Another view of the statistical distribution of your histogram summaries can be accessed through the “Distributions” tab in TensorBoard. An example of the graphs available in this tab is below:

This graph gives another way of visualizing the distribution of the data in your histogram summaries. The x-axis is the number of steps or epochs, and the different shadings represent varying multiples of the standard deviation from the mean.

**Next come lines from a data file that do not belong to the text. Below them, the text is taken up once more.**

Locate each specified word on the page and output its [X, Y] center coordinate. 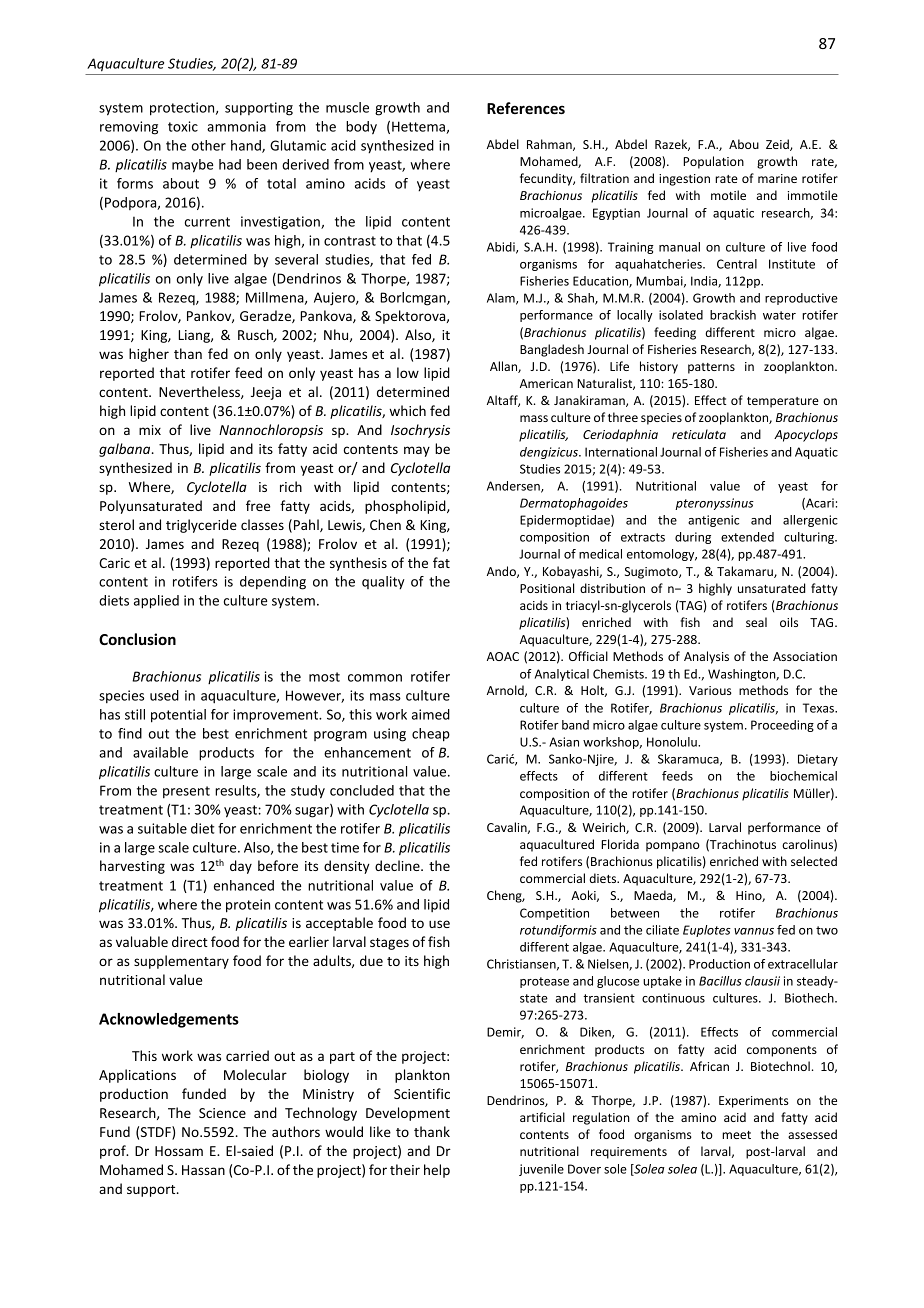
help [437, 1171]
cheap [431, 735]
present [186, 792]
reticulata [699, 434]
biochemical [803, 776]
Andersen [514, 487]
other [209, 145]
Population [713, 162]
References [526, 108]
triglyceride [201, 526]
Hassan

This covers off the histogram summaries – it is now time to review the last summary type that will be covered off in this tutorial – the image summary.

## Image summaries

The final summary to be reviewed is the image summary. This summary object allows the developer to capture images of interest during training to visualize them. These images can be either grayscale or RGB. One possible application of image summaries is to use them to visualize which images are classified well by the classifier, and which ones are classified poorly. This application will be demonstrated in this example – the additional code can be observed below:


1234567    with tf.variable_scope("getimages"):
correct_inputs = tf.boolean_mask(x_sc, correct_prediction)
image_summary_true = tf.summary.image('correct_images', tf.reshape(correct_inputs, (-1, 28, 28, 1)),
max_outputs=5)
incorrect_inputs = tf.boolean_mask(x_sc, tf.logical_not(correct_prediction))
image_summary_false = tf.summary.image('incorrect_images', tf.reshape(incorrect_inputs, (-1, 28, 28, 1)),
max_outputs=5)



Ok, there is a bit going on in the code above, which I will explain.  In the first line, a boolean mask operation is created – this basically takes the scaled input tensor (representing the hand written digit images) and returns only those images which were correctly classified by the network. The tensor correct_prediction is a boolean vector of True and False values which indicate whether each image was correctly classified or not.

After the correct inputs have been extracted by this process, these inputs are then passed to tf.summary.image() which is how the image summaries are stored. The first argument to this function is the namespace of the images. The second is the images themselves. Note, that the input tensor x_sc is a flattened version of the 28 x 28 pixel images. We need to reshape the input tensor into a form acceptable to tf.summary.image(). The acceptable form is a 4D tensor of the following structure: (no. samples, image width, image height, color depth). In this case we use the automatic dimension prediction capabilities for the first dimension, so that it can dynamically adapt to the number of correctly classified images. The next two dimensions are the 28 x 28 pixels of the images. Finally, the last dimension is 1 as the images are greyscale – this would be 3 for RGB color images.

The last argument to tf.summary.image() is the maximum number of images to send to TensorBoard. This is an important memory saving feature – if we export too many images there is the possibility that the FileWriter object will become unwieldy. In this case, we only want to look at 5 images of correct predictions.

The next line in the code is the exact opposite of what was performed in the correct_inputs operation – in this case, all the incorrectly classified images are extracted. These are likewise sent to tf.summary.image() for storage.

If you re-run the code with the addition of these extra lines and go to the Images tab in TensorBoard, you’ll be able to see images such as the following for the correctly classified cases:

This is obviously a nice, clearly written “7” which the network has correctly classified. Alternatively, the image below is an example of the incorrectly classified case:

With the state-of-the-art classifier that is my brain, I can see that this image is a badly written “4”. However, the neural network created in this example hasn’t been able to correctly classify such a poorly written number.

That concludes this introductory TensorBoard visualization tutorial. TensorBoard is expanding with new versions of TensorFlow, and there are now additional summaries and visualizations that can be used such as video summaries, text summaries and even a debugger. These will be topics of future posts. I hope this tutorial assists you in getting a leg up into the great deep learning visualization tool that is TensorBoard.